In 1898, he showed his works in the Diaghilev-organized First Exhibition of Russian and Finnish Artists; in World of Art exhibitions, as well as the Munich Secession, exhibitions of the Union of Russian Artists, etc.
Beginning in 1909, Bakst worked mostly as a stage-designer, designing sets for Greek tragedies. In 1908, he gained attention as a scene-painter for Diaghilev with the Ballets Russes. He produced scenery for Cleopatra (1909), Scheherazade (1910), Carnaval (1910), Narcisse (1911), Le Spectre de la Rose (1911), L'après-midi d'un faune (1912) and Daphnis et Chloé (1912). During this time, Bakst lived in western Europe because, as a Jew, he did not have the right to live permanently outside the Pale of Settlement in the Russian Empire. Despite being known for his work as a stage designer, art was also commissioned by various English families during the Art Deco era. During this time, he produced such works as the Sleeping Beauty series for James and Dorothy de Rothschild at Waddesdon Manor in 1913. The story is depicted in seven panels that line the walls of an oval, theatrical styled space in the Buckinghamshire manor house.
During his visits to Saint Petersburg, he taught in Zvantseva's school, where one of his students was Marc Chagall (1908–1910). Bakst described Chagall as a favorite, because when told to do something, he would listen carefully, but then he would take his paint and his brushes and do something completely different from the assignment.

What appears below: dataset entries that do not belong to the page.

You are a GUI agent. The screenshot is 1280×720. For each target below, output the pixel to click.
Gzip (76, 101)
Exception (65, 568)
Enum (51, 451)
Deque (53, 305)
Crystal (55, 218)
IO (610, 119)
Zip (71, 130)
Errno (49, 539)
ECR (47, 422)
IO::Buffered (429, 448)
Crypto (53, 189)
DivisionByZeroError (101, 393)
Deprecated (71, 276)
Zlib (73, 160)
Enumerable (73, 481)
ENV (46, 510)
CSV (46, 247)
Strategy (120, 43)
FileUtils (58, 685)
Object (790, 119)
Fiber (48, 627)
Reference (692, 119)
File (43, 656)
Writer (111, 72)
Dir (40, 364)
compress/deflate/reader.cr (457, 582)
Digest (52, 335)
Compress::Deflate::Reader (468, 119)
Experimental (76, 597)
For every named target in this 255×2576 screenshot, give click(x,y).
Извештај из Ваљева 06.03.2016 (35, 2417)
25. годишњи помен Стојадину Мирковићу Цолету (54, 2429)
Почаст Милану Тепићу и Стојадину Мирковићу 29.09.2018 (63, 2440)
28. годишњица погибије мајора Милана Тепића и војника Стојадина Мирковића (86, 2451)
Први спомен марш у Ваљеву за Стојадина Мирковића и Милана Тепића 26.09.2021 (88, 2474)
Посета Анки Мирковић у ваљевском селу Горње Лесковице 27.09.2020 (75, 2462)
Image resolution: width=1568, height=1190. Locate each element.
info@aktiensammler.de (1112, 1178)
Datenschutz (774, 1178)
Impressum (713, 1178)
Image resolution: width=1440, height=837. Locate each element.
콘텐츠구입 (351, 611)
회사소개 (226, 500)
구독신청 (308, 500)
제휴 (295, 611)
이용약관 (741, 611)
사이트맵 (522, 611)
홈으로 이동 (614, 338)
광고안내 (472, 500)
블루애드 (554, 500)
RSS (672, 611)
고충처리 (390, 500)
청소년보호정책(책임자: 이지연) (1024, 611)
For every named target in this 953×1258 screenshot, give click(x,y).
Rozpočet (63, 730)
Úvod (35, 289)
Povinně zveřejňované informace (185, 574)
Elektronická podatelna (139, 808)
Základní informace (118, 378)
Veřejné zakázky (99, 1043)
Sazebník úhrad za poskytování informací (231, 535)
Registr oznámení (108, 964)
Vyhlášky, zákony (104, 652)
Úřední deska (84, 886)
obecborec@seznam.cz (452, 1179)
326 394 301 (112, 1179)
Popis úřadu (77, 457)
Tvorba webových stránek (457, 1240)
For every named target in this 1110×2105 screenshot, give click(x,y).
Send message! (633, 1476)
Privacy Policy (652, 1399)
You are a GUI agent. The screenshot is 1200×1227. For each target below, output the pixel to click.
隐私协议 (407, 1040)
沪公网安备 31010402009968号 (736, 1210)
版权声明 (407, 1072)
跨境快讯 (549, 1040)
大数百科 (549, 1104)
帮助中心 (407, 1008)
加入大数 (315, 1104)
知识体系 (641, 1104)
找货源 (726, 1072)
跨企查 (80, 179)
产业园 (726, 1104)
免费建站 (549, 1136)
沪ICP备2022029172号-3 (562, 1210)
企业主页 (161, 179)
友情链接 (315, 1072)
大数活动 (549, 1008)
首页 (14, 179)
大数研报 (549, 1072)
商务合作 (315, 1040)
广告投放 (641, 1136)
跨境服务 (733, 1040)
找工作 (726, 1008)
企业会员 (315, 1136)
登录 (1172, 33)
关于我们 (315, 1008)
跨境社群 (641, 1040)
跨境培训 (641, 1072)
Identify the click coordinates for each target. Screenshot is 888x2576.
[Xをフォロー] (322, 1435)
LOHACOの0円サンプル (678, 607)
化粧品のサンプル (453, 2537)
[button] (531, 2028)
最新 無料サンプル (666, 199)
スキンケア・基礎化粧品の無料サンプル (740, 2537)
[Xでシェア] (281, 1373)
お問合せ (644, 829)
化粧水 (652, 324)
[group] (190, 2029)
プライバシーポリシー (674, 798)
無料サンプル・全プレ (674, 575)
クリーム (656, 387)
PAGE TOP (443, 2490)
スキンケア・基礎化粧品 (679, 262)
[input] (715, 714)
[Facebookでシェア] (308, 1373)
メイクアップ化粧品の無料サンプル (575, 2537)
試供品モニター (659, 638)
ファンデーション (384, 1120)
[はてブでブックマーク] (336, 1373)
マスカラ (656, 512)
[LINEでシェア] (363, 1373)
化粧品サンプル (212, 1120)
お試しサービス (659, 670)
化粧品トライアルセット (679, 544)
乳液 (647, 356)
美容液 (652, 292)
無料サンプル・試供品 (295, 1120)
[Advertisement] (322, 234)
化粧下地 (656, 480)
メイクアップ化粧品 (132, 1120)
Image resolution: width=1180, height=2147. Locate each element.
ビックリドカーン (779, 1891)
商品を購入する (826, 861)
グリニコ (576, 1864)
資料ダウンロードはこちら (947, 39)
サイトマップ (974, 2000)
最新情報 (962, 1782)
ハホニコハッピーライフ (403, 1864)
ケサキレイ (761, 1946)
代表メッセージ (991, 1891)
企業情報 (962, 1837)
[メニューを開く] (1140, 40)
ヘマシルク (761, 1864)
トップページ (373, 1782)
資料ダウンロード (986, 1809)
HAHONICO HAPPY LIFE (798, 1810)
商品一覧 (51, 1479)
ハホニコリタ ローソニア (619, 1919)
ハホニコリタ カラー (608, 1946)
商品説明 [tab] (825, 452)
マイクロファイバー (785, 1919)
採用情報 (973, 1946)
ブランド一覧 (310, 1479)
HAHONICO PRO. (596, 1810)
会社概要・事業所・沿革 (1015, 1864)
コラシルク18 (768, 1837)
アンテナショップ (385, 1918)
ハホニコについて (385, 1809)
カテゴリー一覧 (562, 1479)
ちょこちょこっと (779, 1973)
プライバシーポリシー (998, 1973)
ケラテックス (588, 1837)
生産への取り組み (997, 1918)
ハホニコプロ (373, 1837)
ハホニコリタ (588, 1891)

After the Revolution of 1917 Leon’s sister died from hunger in Russia. When Bakst received the news, he suffered a nervous breakdown and got so sick, that he couldn’t tolerate any irritants such as light, noise, or touch. His servant, Linda, exploited his condition to steal his money — she took all the honorarium that came to the house and intimidated the artist, forcing him to include her and her husband as heirs to his will. Only by chance he managed to send a note to an influential friend and patron Alice Warder Garrett (1877–1952), an art philanthropist, who helped his sister Sofia to come and rescue Leon. They first met in Paris in 1914, when Mrs. Garrett was accompanying her diplomat husband in Europe, Bakst soon depended upon Garrett as both a confidante and agent.
In 1922, Bakst broke off his relationship with Diaghilev and the Ballets Russes. During this year, he visited Baltimore and, specifically Evergreen House — the residence of his American friend Alice Garrett. Garrett became Bakst's representative in the United States upon her return home in 1920, organizing two exhibitions of the artist's work at New York's Knoedler Gallery, as well as subsequent traveling shows. When in Baltimore, Bakst re-designed the dining room of Evergreen into a shocking acidic yellow and 'Chinese' red confection. The artist transformed the house's small c. 1885 gymnasium into a colourfully Modernist private theatre. This is believed to be the only extant private theatre designed by Bakst.
Léon Bakst was also a prolific writer, his literary legacy in three languages includes novels, numerous publications in magazines, critics, essays, letters to friends and colleagues.
Bakst died on 27 December 1924, in a clinic in Rueil Malmaison, near Paris, from lung problems (oedema). His many admirers amongst the most famous artists of the time, poets, musicians, dancers and critiques, formed a funeral procession to accompany his body to his final resting place, in the Cimetière des Batignolles, in Paris, during a very moving ceremony.